### Exercise requirements
a) In the Tinkerbell CRD review thread below, what is the stated purpose of the ActionName type?
b) Carry on the Tinkerbell CRD review thread below, starting after its last sentence.

### Passage shown

════

Are those representation only for the sake proposal? meaning, would the API looks exactly the same as this struct? The reason why I am asking is, I believe it should be really important to comply with k8s semantics and standards. An example for that is, naming, compositions, pointers, etc...

Structurally, I expect these data structures to map exactly to code. Could you elaborate/link to the standards you're referencing?

Yeah sure, for example the metav1.TypeMeta and metav1.ObjectMeta for all CRDs. Spec declaration should be like:

Spec HardwareSpec `json:"spec,omitempty"`

More of these conventions can be found here: https://github.com/kubernetes/community/blob/master/contributors/devel/sig-architecture/api-conventions.md

I see. I was wrong when I said "map exactly to code" then because I intended on adding that. I'll add it to the proposal for clarity.

design/14_tinkerbell_crd_refactor/proposal.md

moadqassem · 2023-02-22T12:34:11Z

design/14_tinkerbell_crd_refactor/proposal.md

+type NetworkInterfaces map[MAC]NetworkInterface
+
+// MAC is a Media Access Control address.
+type MAC string


Why this field and the other fields below(StorageDevice, KernelParam) should be a distinct types?

A few reasons.

So we can use CEL type validation.

To be explicit around expectations. Data structures such as map[string]string are difficult to establish expectations with, which has been a contributor to poor user experience.

moadqassem · 2023-02-22T12:52:28Z

design/14_tinkerbell_crd_refactor/proposal.md

+//   shared_volume:/data
+//
+// See https://docs.docker.com/storage/volumes/ for additional details
+type Volume string


For Volume I would assume that file system based volumes is not enough especially in k8s context. What about have a new volume of a type struct that we have in there different volume targets? e.g: volume from a file path, configmap, secret or source url.

The volume doesn't relate to Kubernetes volumes; it pertains to Actions run on the OSIE.

I see, so this should be just reflected just to the docker container and should only be running on the node(OISE) directly.

moadqassem · 2023-02-22T12:53:24Z

design/14_tinkerbell_crd_refactor/proposal.md

+type Volume string
+
+// ActionName is unique name within the context of a workflow.
+type ActionName string


Does this really need to be a type? Wouldn't string representation is enough where it is used?

It exists to facilitate the key in the RenderedActions field of the WorkflowStatus. It helps to establish a clear relationship between the 2 although that's arguably an implementation detail of WorkflowStatus.

I'm leaning toward removing it, what do you think?

Understood. I mean, documenting the field RenderedActions and mention that, the key represents the action name should be enough IMO, thus we can remove it.

moadqassem · 2023-02-22T12:56:53Z

design/14_tinkerbell_crd_refactor/proposal.md

+type RenderedActions map[ActionName]ActionStatus
+
+// ActionStatus describes status information about an action.
+type ActionStatus struct {


I would strongly recommend adding the conditions framework here instead of using explicit fields like State. Something similar to this https://github.com/kubernetes-sigs/cluster-api/blob/main/api/v1beta1/condition_types.go

I flip-flopped on whether to use conditions. Here's my train of thought:

Conditions are meant to be observations, not state machines in and of themselves. I think this is a common misinterpretation and misuse. Cluster API has a good practical example with its ControlPlaneReady condition. ControlPlaneReady transition to True when the first control plane node is up, but it can also transition back to False (at least that's my understanding); it is an observation of the control plane, not a transition of 1 predefined state to another. Conditions can be monotonic but, again, that doesn't mean they should represent state machines. The guidance is that they shouldn't represent state machines.

════

### Data segment
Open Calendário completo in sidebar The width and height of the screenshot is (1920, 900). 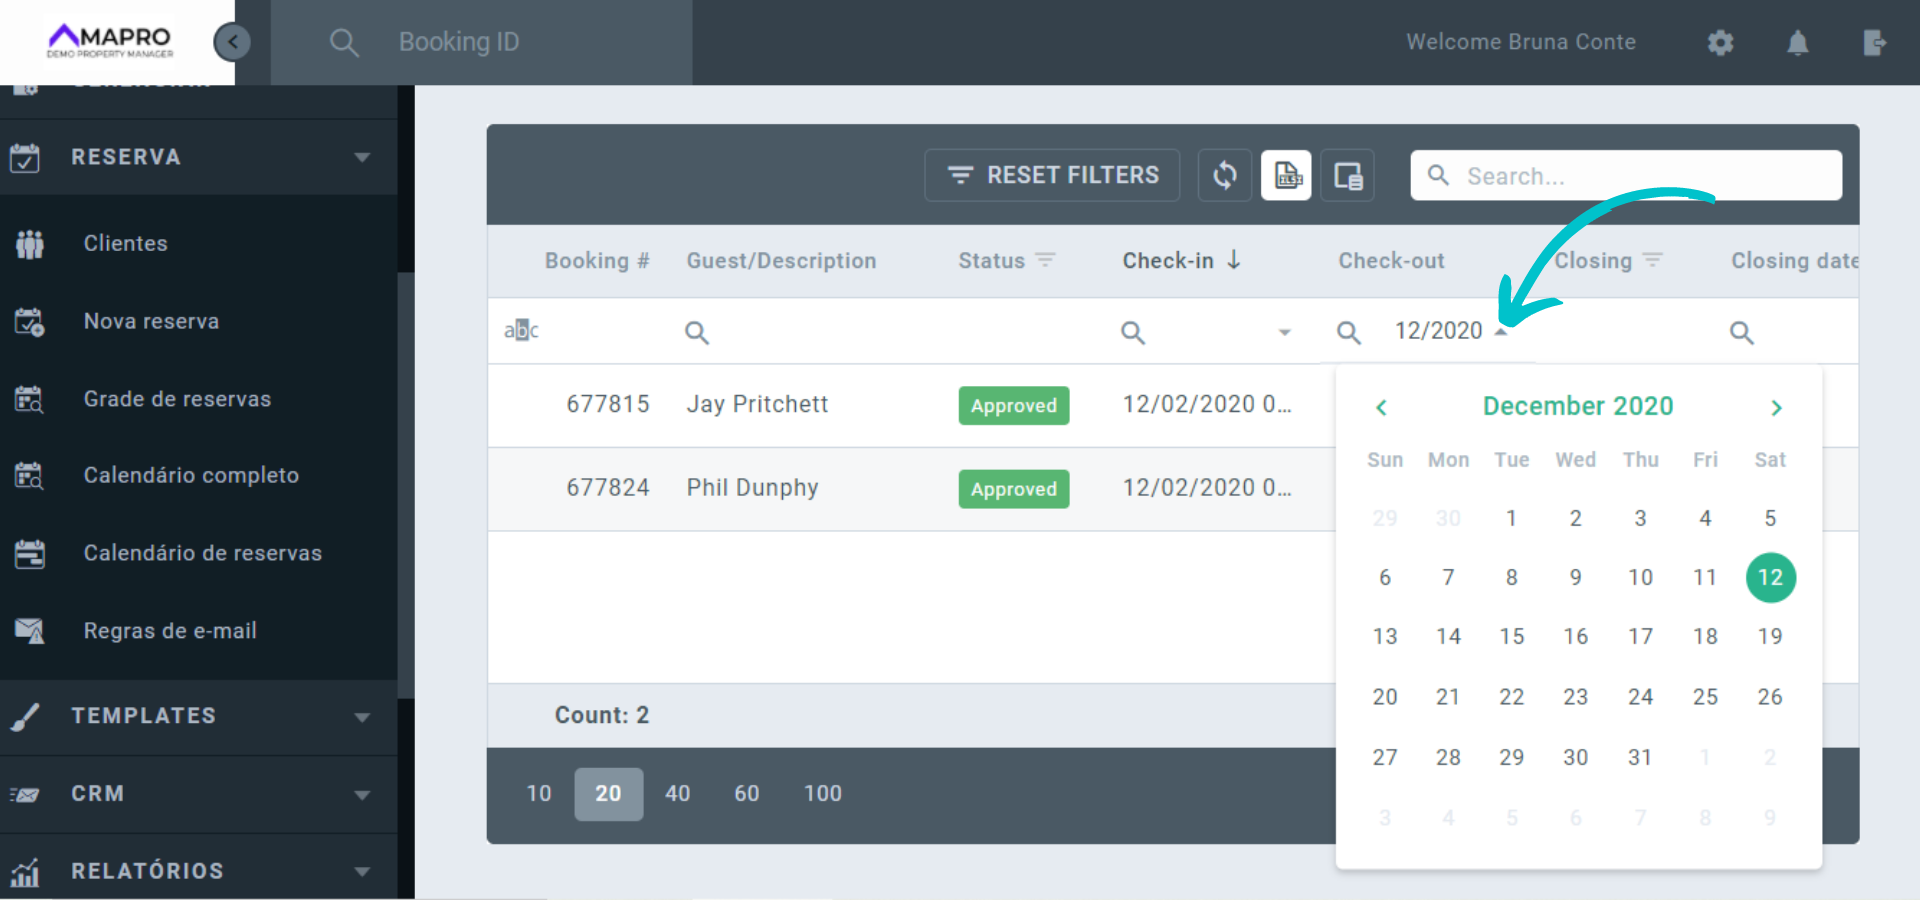[x=191, y=475]
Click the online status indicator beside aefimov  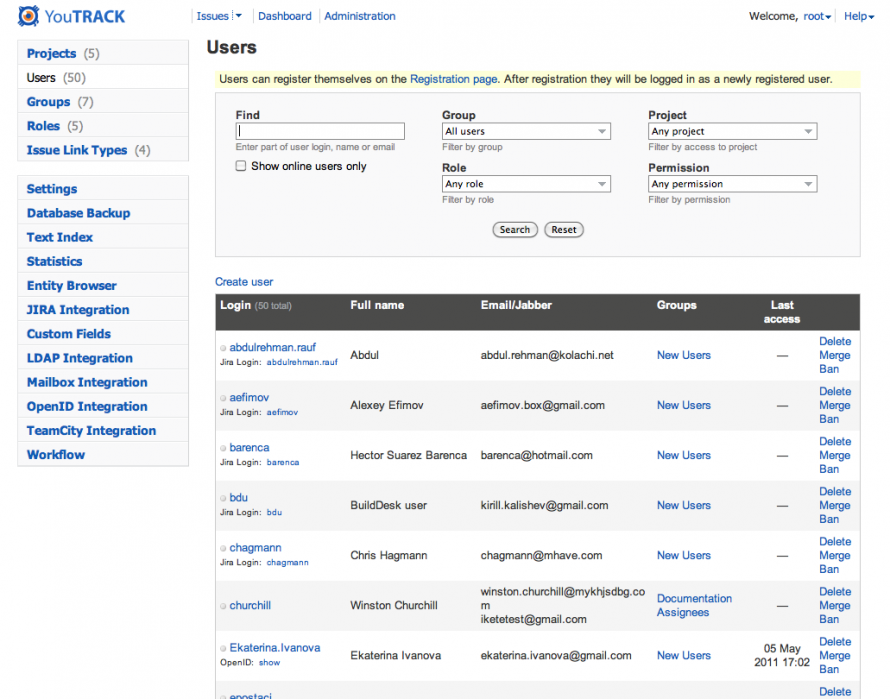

════

### The responses
a) It provides the key in the RenderedActions field of the WorkflowStatus.

b)
Adding conditions to actions creates a set of nested conditions because the Workflow would have conditions which are a summation of ActionStatus conditions. I don't think I'm totally opposed to this approach, but I fear its confusing given how established conditions are in Kubernetes and the fact they generally refer to the Kind, not nested data structures of a Kind. We could add conditions to the WorkflowStatus and derive them from ActionStatus information; that feels more appropriate given all other guidance but they would be complimentary to state machine fields as opposed to the actual representation of the state machine.

Conditions should generally be derivable from information already available on the resource. That is by no means a hard and fast rule but encoding state into conditions that need to be populated at reconcile time means state expectations are hard to rationalize when looking at the API only (documentation may clear this up, I haven't given it much thought). For example, we can clearly see the predefined states via the State type; conditions mask that and users are dependent on documentation to understand workflow state semantics.

Conditions have a predefined recommended format which doesn't necessarily compliment what we're doing. We could break from this in the same way Cluster API has (they dropped the ObservedGeneration field) and that's probably fine but it contributes to the turmoil already shrouding conditions. We would need to very clearly, as Cluster API has, define our condition expectations.

What does it look like if we used conditions? I would probably forgo most of the 'states' we have in favor of the following condition types.

Started: A monotonic condition indicating the workflow has begun.

Succeeded: A monotonic condition indicating the workflow succeeded. Unknown indicates it hasn't finished and False indicates it failed. On False I would expect a Reason and Message elaborating on why it didn't succeed.

I'm not sure this sufficiently represents what we want.

I think this might be useful to document in the proposal's Rationale section, whatever we decide.

These are quite interesting thoughts I would say. Ok maybe we can move the usage of conditions in another PR/Proposal? One thing to keep in mind though is, we should distinguish what things are relevant to the CR itself and it is being reconciled and how the underlying resource(machine) has eventually turned out to be.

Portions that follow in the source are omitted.